ESTRATTO SCELTO:
Tra i protagonisti saliti sul palco durante la cerimonia di premiazione, tenutasi nel bellissimo Teatro dei Rinnovati, Francesca Della Ragione, premiata come “Miglior attrice emergente” per il film in concorso “La banda dei tre” di Francesco Maria Dominedò (“Miglior sceneggiatura”).

Attrice eclettica e talentuosa, Francesca Della Ragione è una delle interpreti più interessanti e promettenti dello scenario italiano, capace di spaziare dal cinema alla televisione, dai ruoli leggeri a quelli più impegnati. “Ricevere questo riconoscimento, nell’ambito di un Festival così importante, per me ha un duplice valore: innanzitutto viene premiata Patrizia, il personaggio che interpreto e a cui sono molto legata perché segna un punto di svolta nella mia carriera. Inoltre a consegnarmi il premio è stato Vincent Riotta, un grande attore e amico nonché mio acting coah da anni” commenta Francesca Della Ragione, che aggiunge: “A causa dell’emergenza Coronavirus, lo scorso aprile era stato rinviato il debutto al cinema del film. La produzione sta lavorando per la nuova programmazione: non vedo l’ora di conoscere i riscontri del pubblico!”.

COME PROCEDERE: Secondo l'estratto sulla premiazione, chi ha consegnato il premio a Francesca Della Ragione?

DATI MOSTRATI:

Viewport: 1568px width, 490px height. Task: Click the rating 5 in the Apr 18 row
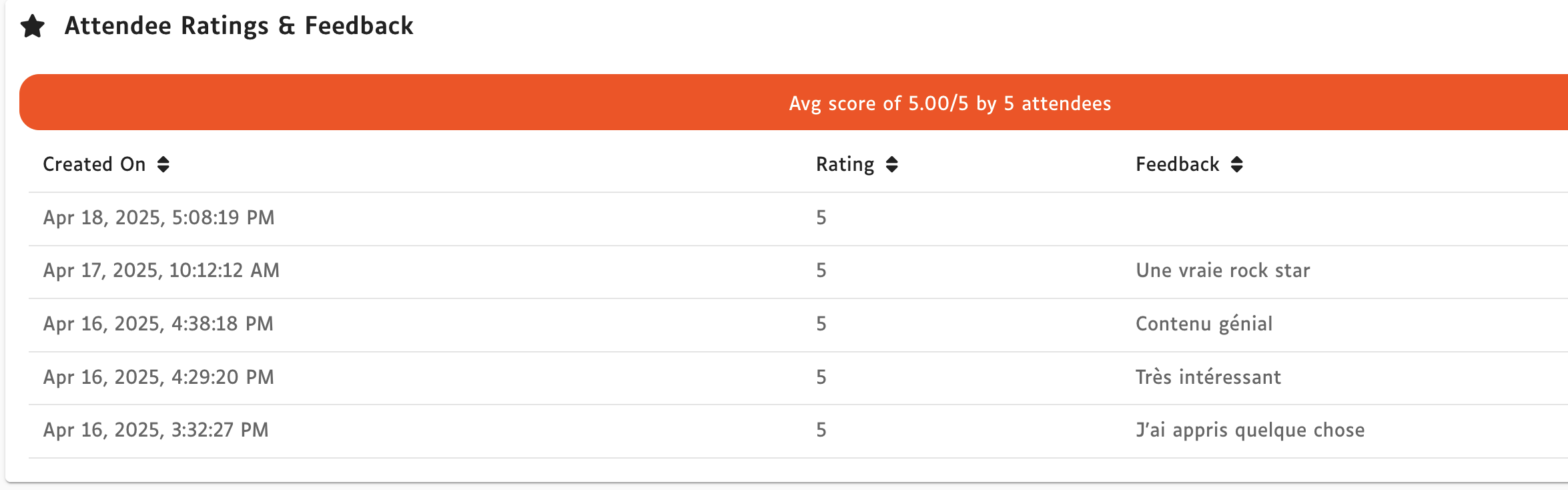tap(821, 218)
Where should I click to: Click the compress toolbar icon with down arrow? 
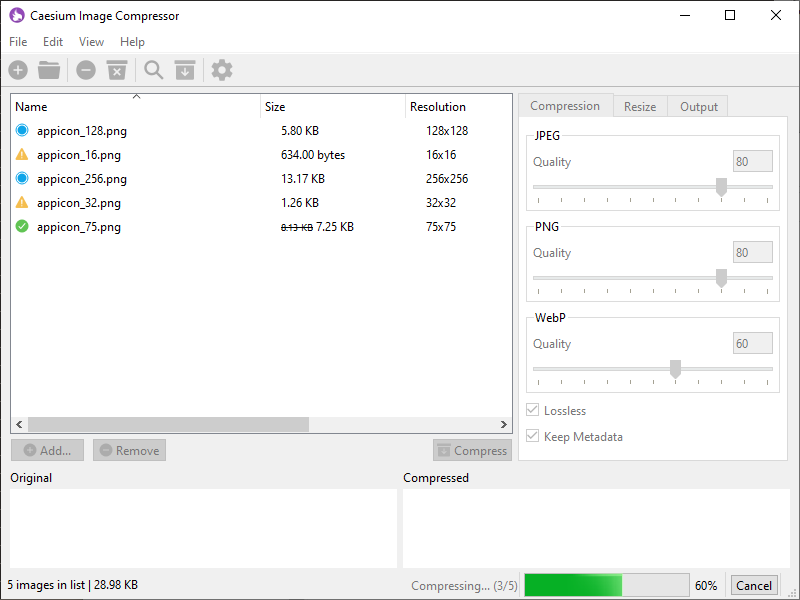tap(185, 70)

SOLUZIONE SVOLTA: Vincent Riotta.